# PNP bares Hamas recruitment, planned attack vs foreigners



## Hey_Joe (Sep 13, 2016)

Feb 15, 2022 Articles:

https://cnnphilippines.com/news/202...ecruitment--planned-attack-vs-foreigners.html

PNP says Hamas recruiting for terror attacks in Philippines

PNP bares alleged Hamas plot vs Israelis, Middle Eastern nationals in Philippines | Rene Acosta

PNP bares alleged plan of Islamic militant Hamas to sow violence in PH


----------



## Tiz (Jan 23, 2016)

Hey_Joe said:


> PNP bares Hamas recruitment, planned attack vs foreigners


Hey Joe.
Surely you don't believe anything that comes from the the Communist News Network


----------



## M.C.A. (Feb 24, 2013)

We got all these warnings a couple of months ago from our US State Department and it was posted.

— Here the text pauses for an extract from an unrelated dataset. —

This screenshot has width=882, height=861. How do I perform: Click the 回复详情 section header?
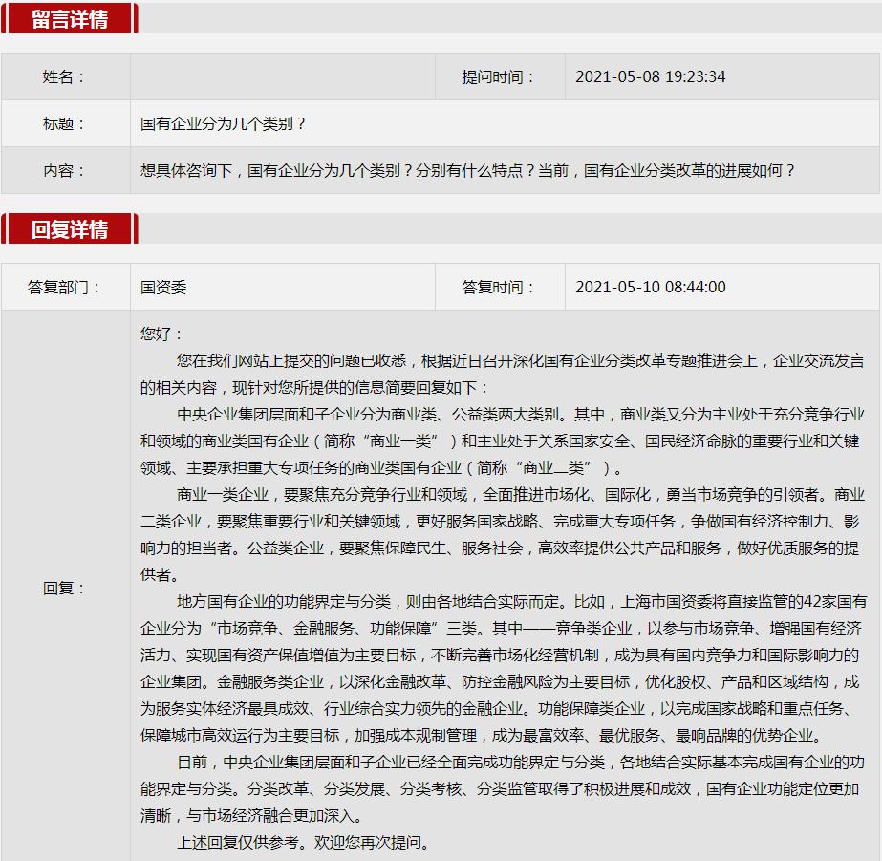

We can become lackadaisical and forget that we as Westerners are targets and it doesn't have to be just Mindanao anymore because several of the Islamist leaders have been caught on Luzon, Batangas, or in the Manila area.

I read CNN all the time, I can usually find the best articles on Space or nonpolitical issues, I get tired of the celebrities promoted on Fox News, some are nasty.


----------